New online program aims to curtail diabetes, cut healthcare costs

March 29, 2013 in Medical Technology

Omada Health, a start-up company based in San Francisco, has launched its flagship online product, called Prevent, which is aimed at tackling diabetes, a disease that affects 43 percent of Americans and, according to the American Diabetes Association, cost America $245 billion last year.

The Centers for Disease Prevention and Control (CDC) reports that more than a third of Americans have prediabetes, a condition that if properly addressed early, can prevent the disease from advancing to type 2 diabetes.

That’s where Omada Health comes in. The company, begun in 2011, by a group technologists and entrepreneurs from Google, Stanford, Harvard and IDEO (a creative consultancy firm), decided they wanted to make a dent in the diabetes epidemic, says Sean Duffy, Omada’s CEO, who has an educational background in neuroscience and medicine.

“We noticed that the degree of product quality was lower in the healthcare world, and we said, ‘Wow, the world can do a lot better,’” Duffy says. “We aimed at preconditions or early conditions, where it’s not too late to move the needle.”

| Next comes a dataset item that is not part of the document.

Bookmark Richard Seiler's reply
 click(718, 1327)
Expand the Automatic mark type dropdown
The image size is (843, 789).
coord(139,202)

The company just recently secured $4.7 million in venture capital, led by U.S. Venture Partners (USVP) with participation from The Vertical Group, Founder Collective, NEA, TriplePoint Capital, Kapor Capital, and angel investors. This financing is to support the commercial rollout of Omada Health’s flagship product Prevent.

Duffy says Prevent is a pioneer program in that it is based on evidence-based techniques and a thorough study of medical literature. Prevent is based on a successful CDC diabetes prevention program, used worldwide, where participants attend classes in person. For the Prevent online program, participants are assigned to small groups, with a coach, and given lessons online, along with mailed materials. The program is designed to give the participants as much support as possible in losing weight and learning to change their behavior.

Of Omada’s product, he says, “It looks and feels like it was something built by Twitter. It has beautiful designs.”

The product is available for purchase, and most likely currently most affordable to employers as a cost deterrent in their group health insurance coverage, but Duffy says he hopes the product may one day be covered by insurance.

Prevent’s debut comes as both the House and Senate proposed a new bill, the Medicare Diabetes Prevention Act, earlier this month.